Maya Schenwar is a writer and editor who made prisons and justice models her "beat" when her sister kept getting locked up, held for a period in a sort of social cryogenesis, spit out, and without any change in her coping abilities, cycled straight back in. It was all related to drugs, not to violence, and Maya began to question the entire justice system. This book is the culmination of years of researching and writing about the justice system in America.
Schenwar's exploration over time has included many friendships with inmates and former inmates, and family members of inmates. The first part of her book is an examination of the problems of the entire prison system, the rippling effects through families and communities, and the general failure of law enforcement to seriously address the overwhelming connection to what scholars in my field of Peace and Conflict Studies call structural violence. In other words, the drivers to incarceration that exist outside the inmate herself--poverty, racism, unemployment, drug laws, proliferation of weaponry, gentrification, failing schools, and a shredded social safety net.
For those (such as I) familiar with prisons and jails, her recounting of visits, of interviews, of her penpal relationships, all ring of pure authenticity.
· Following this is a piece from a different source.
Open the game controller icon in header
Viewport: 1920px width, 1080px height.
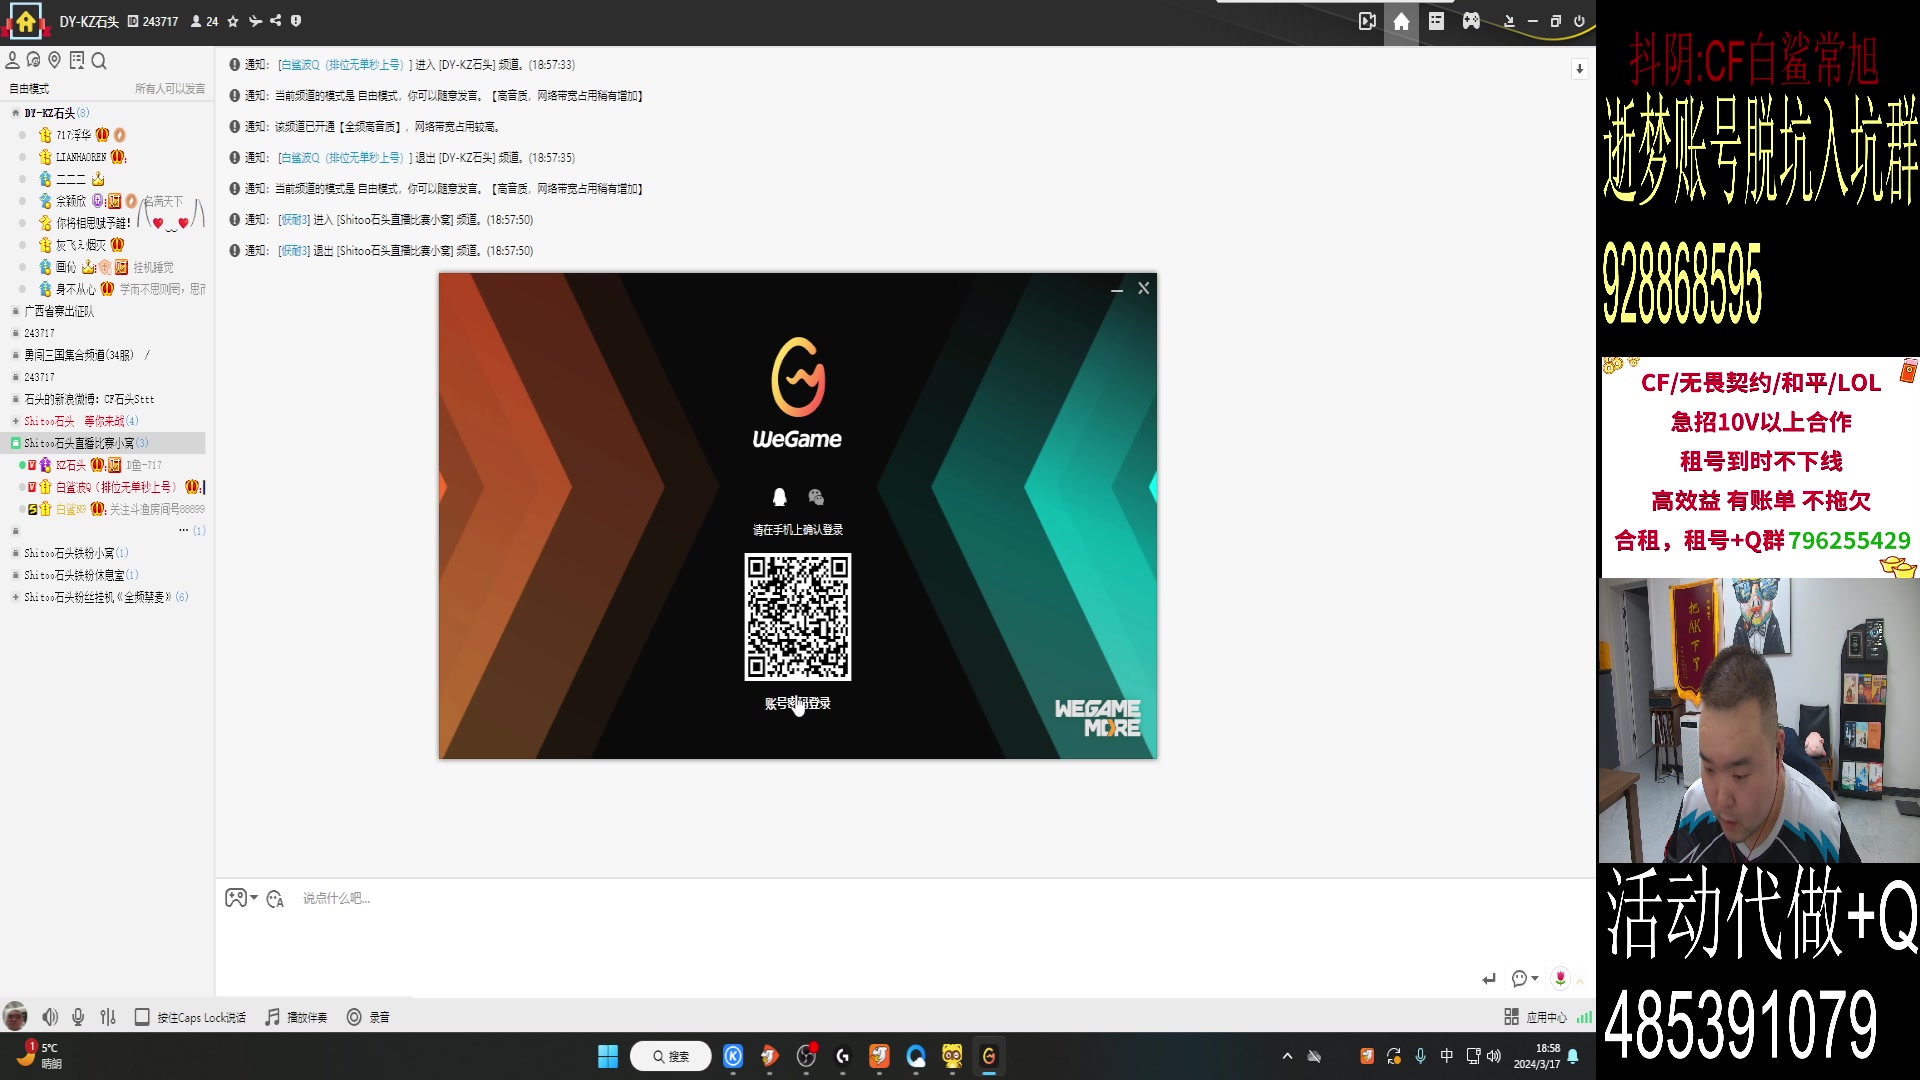[1471, 21]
She sugarcoats nothing--not the inmates themselves, their families, their neighborhoods, and certainly not the penal institutions that warehouse vast numbers of Americans, especially people of color, and that tend to produce recidivists.
Just when we are beaten down by the enormity of the problems, in the final quarter of her book, Schenwar begins to produce evidence of pieces of transformative solutions, a few from within institutions but most of them are initiatives from the nongovernmental sector of our society.
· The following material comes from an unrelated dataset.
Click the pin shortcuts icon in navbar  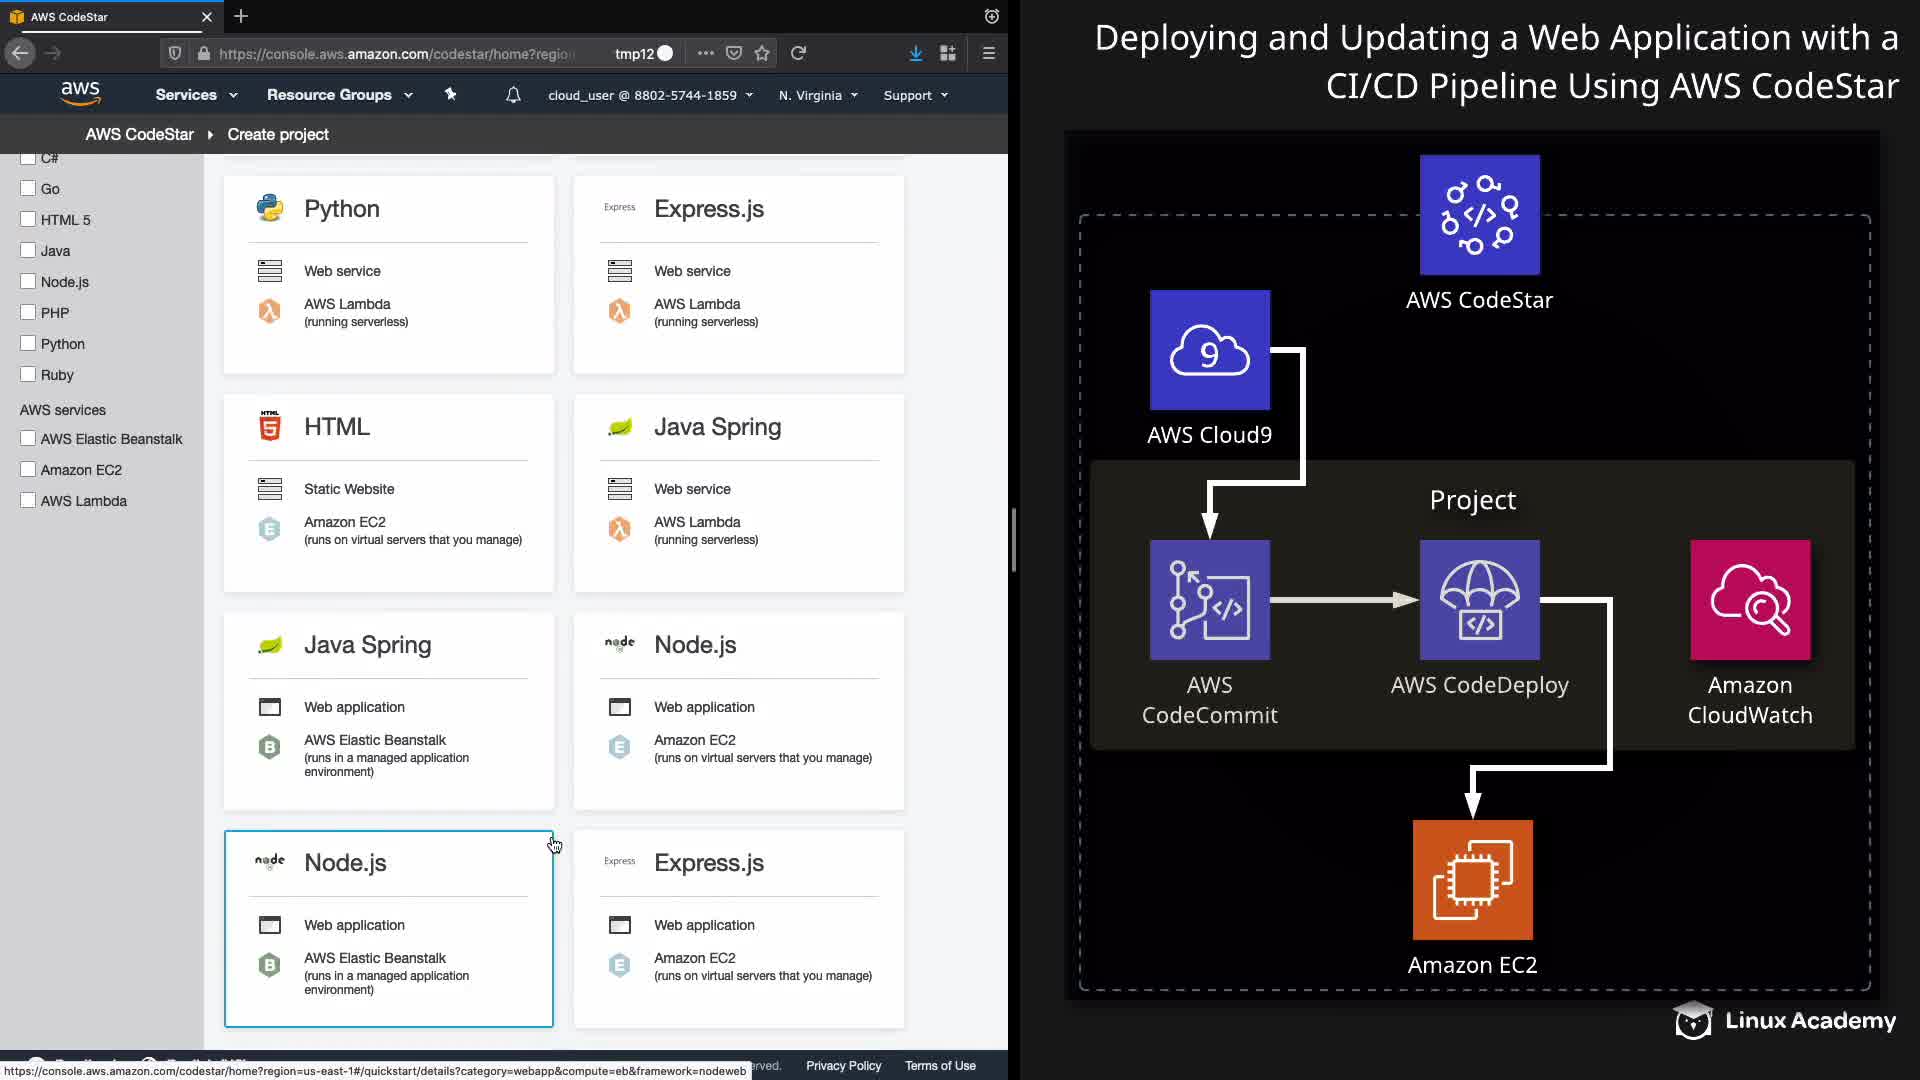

She looks at a peace room in a dangerous school prone to outbreaks of violence and how that peace room has changed the school culture and draws students to the peace room before violence erupts, not just as a mop-up subsequent to violence.
She spends time in a cafe that works with young people to keep them out of trouble and learning conflict transformation skills.
She interviews many people who are at the innovative edge of alternatives to violent policing and caged incarceration. This is the part of the book I found most intriguing and directly valuable. It begins to help the reader get past the "OK, prisons are a problem but what do you do about all those who need to be kept from harming others?"
I finished her book with the mental fantasy image of a map of the US with little peace flags where these sorts of initiatives are working on a piece of this vast problem. I want to see those peace flags cover the country and connect in ways that obviate the need for most, if not all, prison walls. Perhaps there will always be a need to keep some people locked away from little girls or other vulnerable humans, but none of those places should be retributive; transformative justice is how we can truly generate hope for the freedom of all of us.